4 thoughts on “I’m Outside The “Frothy Bubble 2.0”

  1. I’m curious – why are photo-sharing sites “unnecessary” ?

    Or am I just mis-understanding that sentence? It reads as if all photo sharing sites aren’t necessary, and that they all get tons of traffic, both of which sound wrong.

    FYI, my blog isn’t a site discussing photo sharing sites, as your post seems to imply. It’s my personal blog, and I run one of those “unnecessary” photo sharing sites. One of the few (only?) with a solid, profitable business model, as a matter of fact, which might explain the thought provoking comment. 🙂

    Don

  2. Hi Don,

    Nice to meet you. Don’t you think all the sites, other than yours of course are “unnecessary” photo sharing sites? 🙂

    If your photo sharing site is profitable, great, excellent job! I’m impressed with what you did against the stiff competition. However, your post talked mostly about press coverage issues and that was my first impression of you. Honestly, if the commitment ends after one year of paying $39.95, how vauable is it, what happens if someone becomes deceased? Do those photos no longer have value? Is your true customer the poster or the viewer?

    You apparently have figured that out and made a nice family business ($40*150,000 users). Will it ever be much more than that? What is funny about it is that by managing to find 150,000 people willing to pay your fee, you have the exact demographic advertisers would want!

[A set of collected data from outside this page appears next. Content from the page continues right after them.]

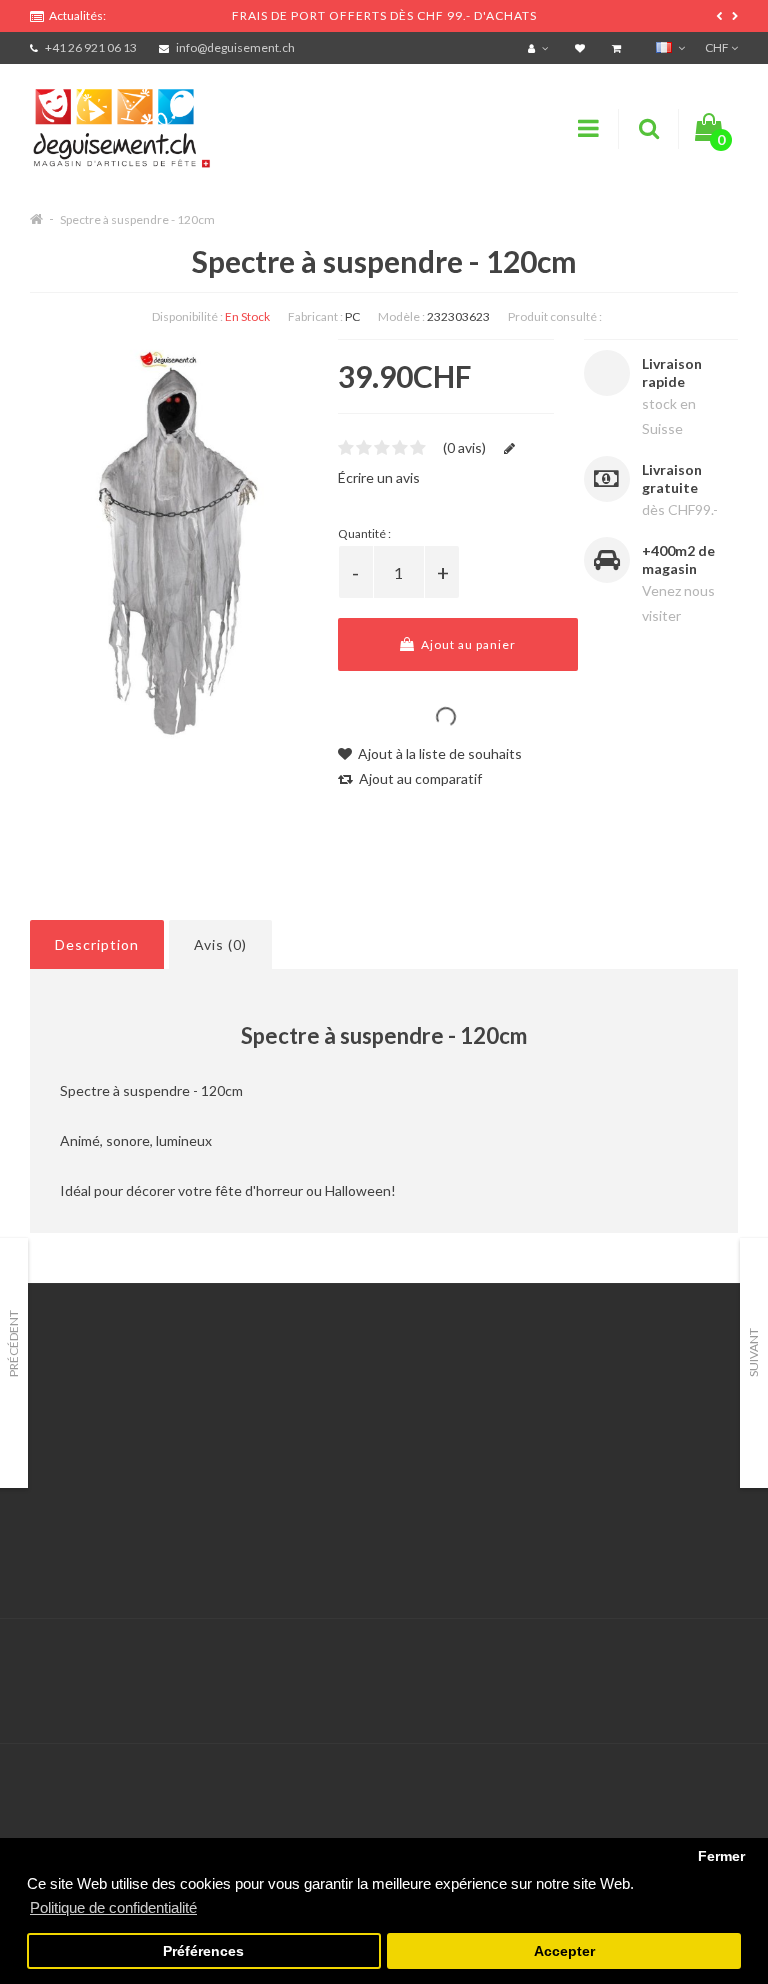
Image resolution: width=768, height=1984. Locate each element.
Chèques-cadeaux (579, 1400)
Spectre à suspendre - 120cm (137, 219)
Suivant (753, 1352)
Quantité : (364, 533)
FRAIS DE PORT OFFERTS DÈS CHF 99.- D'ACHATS (384, 15)
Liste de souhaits (329, 1500)
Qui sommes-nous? (90, 1450)
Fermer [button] (721, 1856)
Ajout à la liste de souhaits (438, 753)
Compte (301, 1425)
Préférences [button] (203, 1951)
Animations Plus (80, 1425)
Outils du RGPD (80, 1400)
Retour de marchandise (348, 1450)
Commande (311, 1475)
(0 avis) (464, 447)
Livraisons (61, 1475)
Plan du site (558, 1500)
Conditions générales (97, 1525)
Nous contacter (325, 1400)
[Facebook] (679, 1660)
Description (97, 944)
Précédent (13, 1343)
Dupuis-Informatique (419, 1648)
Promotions (558, 1425)
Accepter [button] (564, 1951)
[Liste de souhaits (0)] (582, 47)
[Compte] (540, 47)
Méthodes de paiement (103, 1500)
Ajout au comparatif (419, 778)
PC (352, 316)
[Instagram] (720, 1660)
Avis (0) (220, 944)
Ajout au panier (467, 644)
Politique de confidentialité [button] (113, 1907)
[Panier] (619, 47)
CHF (718, 47)
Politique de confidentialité (114, 1550)
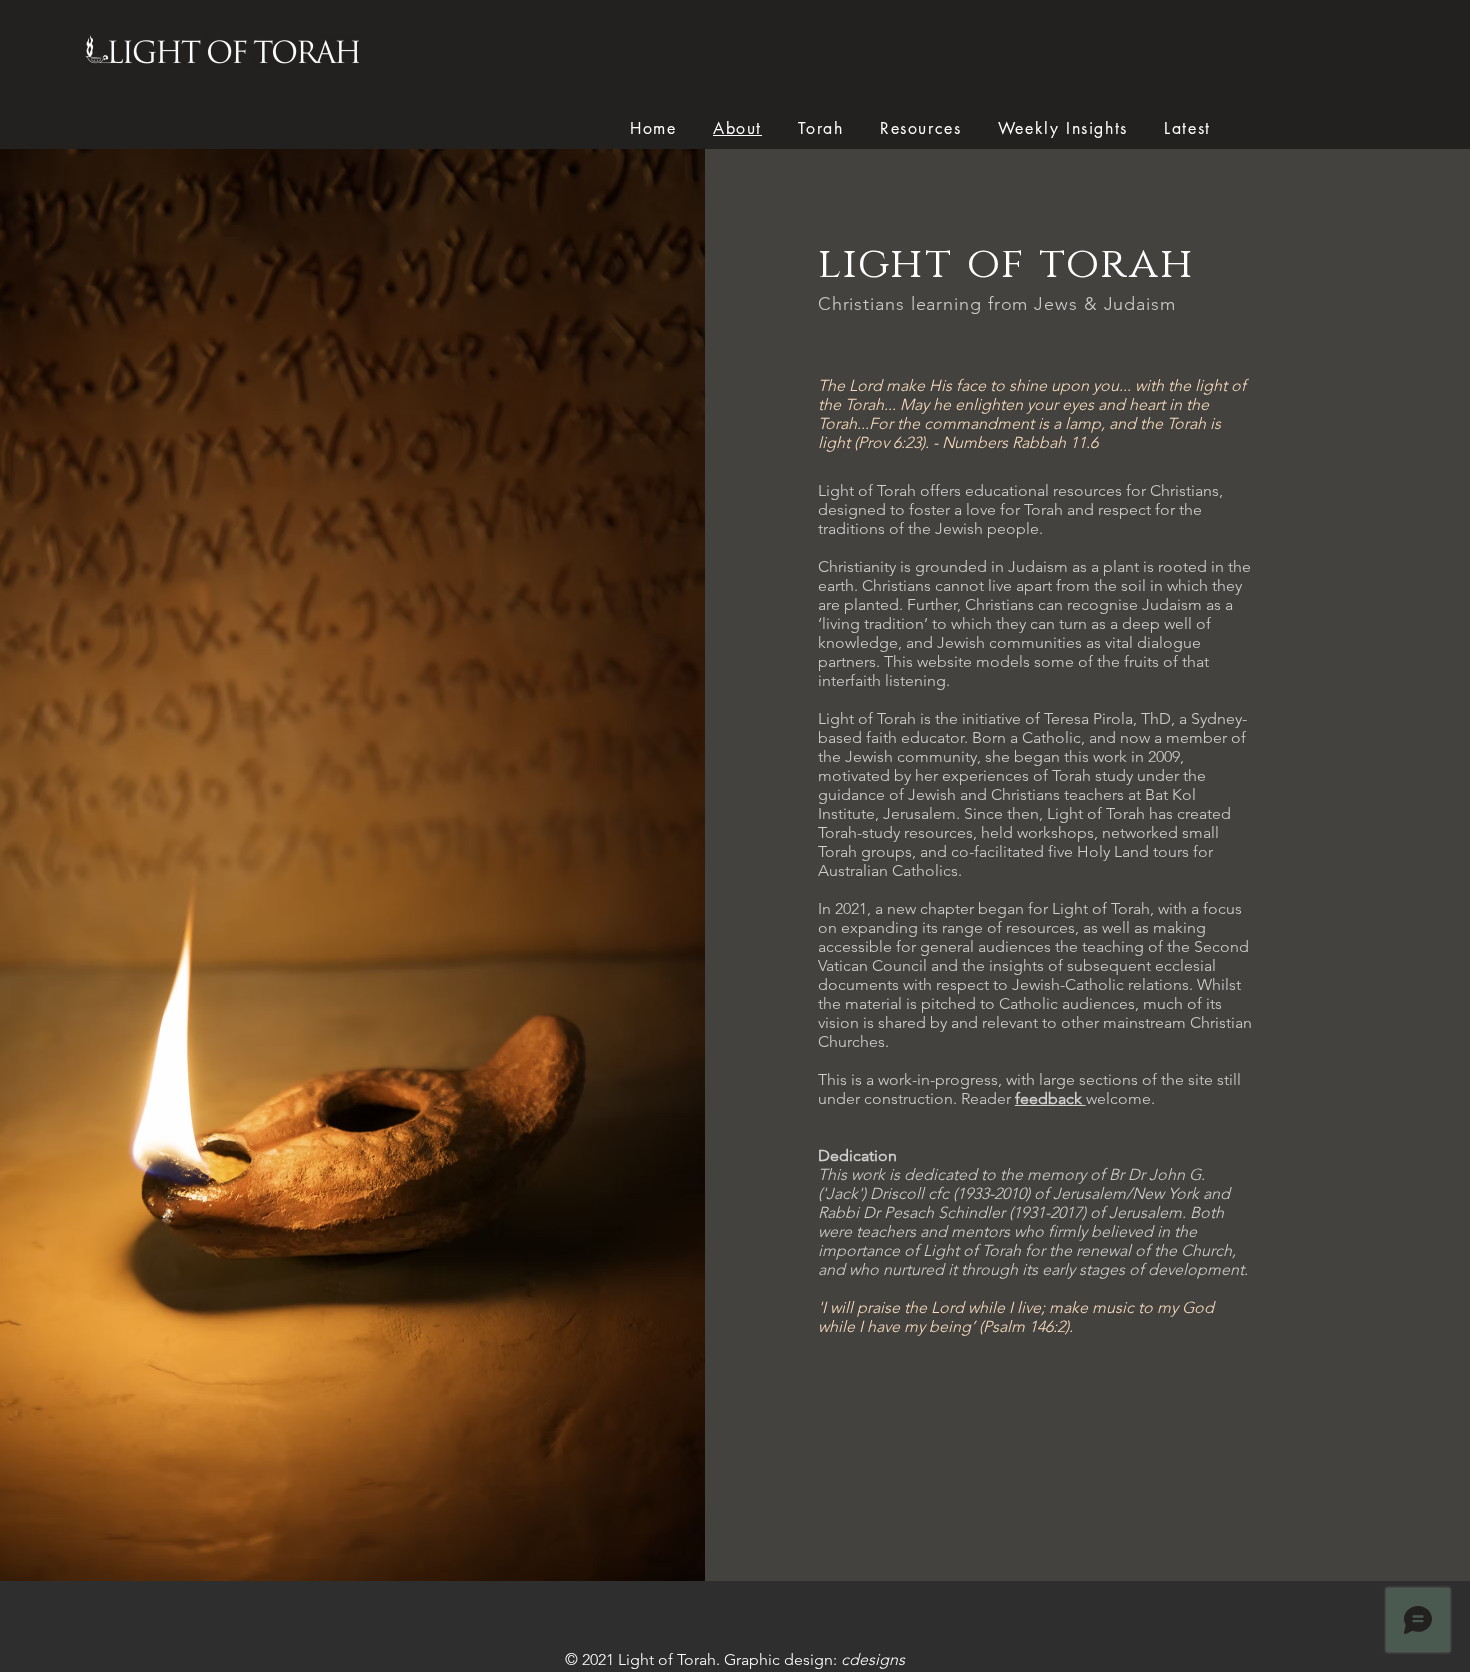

    To me, photo sharing and video sharing sites are such an overdone segment that I skip almost every post on Techcrunch about them generally. That’s what I want – less attention to the segment because there are large opportunities out there going ignored due to the “noise” – your post yesterday and the valleywag point only confirms that noise is alive and well. That it is what is annoying to me, the whole segment gets 10x more press than it deserves in the first place…

  3. Which sites are you referring to? We try really hard at Technorati to distinguish between blogs and non-blogs…

    If you know of any non-blogs that we’re treating as blogs, please drop me a line at dsifry AT technorati DOT com and let me know which ones they are…

    Dave

  4. David,

    I don’t think all of the other photo sharing sites are “unnecessary,” no. SmugMug isn’t for everyone (or, in fact, isn’t even for most people – most people want free and that’s not us). We don’t even want to build SmugMug to be for most people. No desire to be the market leader.

    So, yes, the other photo sharing sites are necessary. They actually help us – more than 50% of our customers are refugees from other photo sharing sites. They learn both how powerful photo sharing can be as well as how sucky some of our competitors are. When they discover us, they’re thrilled – because we remove the suck.

    As for being a small family business, we’re growing at about 80% per year, so I doubt it’ll remain in that particular category long. We happen to like that growth rate quite a bit – it’s not so fast that we lose our ability to scale, but it’s fast enough that we’re able to grow in the directions we want to.

    90% of our customers stay after their first year, so that first sale is incredibly valuable.

    The equation isn’t $40 * 150,000, though. 20% of our subscribers are Pro level ($150) and 20% are Power level ($60), so it’s a little more complicated (and a little healthier). Still not enormous by any stretch of the imagination, but we’re happy with it. Show me some other so-called ‘Web 2.0’ companies doing as well – I’m not aware of many.

    I realize we have the exact demographic advertisers want – but our customers expressly DO NOT want advertisement, so we don’t care. We’re not gonna piss our customers off.